Stored data entries
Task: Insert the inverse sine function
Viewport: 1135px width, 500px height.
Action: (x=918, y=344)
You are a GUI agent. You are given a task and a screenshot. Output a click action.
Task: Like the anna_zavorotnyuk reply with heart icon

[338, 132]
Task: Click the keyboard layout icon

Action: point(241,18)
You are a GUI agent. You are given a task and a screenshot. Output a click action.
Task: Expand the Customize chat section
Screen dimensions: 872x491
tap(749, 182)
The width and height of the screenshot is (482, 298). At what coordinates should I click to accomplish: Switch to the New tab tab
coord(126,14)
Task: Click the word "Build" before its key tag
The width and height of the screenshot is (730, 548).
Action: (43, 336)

--

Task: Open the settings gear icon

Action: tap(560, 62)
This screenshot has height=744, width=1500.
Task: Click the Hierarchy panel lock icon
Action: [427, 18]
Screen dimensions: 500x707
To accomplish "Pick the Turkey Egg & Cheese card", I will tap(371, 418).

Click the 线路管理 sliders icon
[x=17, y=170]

** Exercise aim **
After locating the line with "Task: Expand the Customize chat section" above, return that line and every later line through the one with "Task: Click the word", word for word and with nothing else.

** Exercise response **
Task: Expand the Customize chat section
Screen dimensions: 872x491
tap(749, 182)
The width and height of the screenshot is (482, 298). At what coordinates should I click to accomplish: Switch to the New tab tab
coord(126,14)
Task: Click the word "Build" before its key tag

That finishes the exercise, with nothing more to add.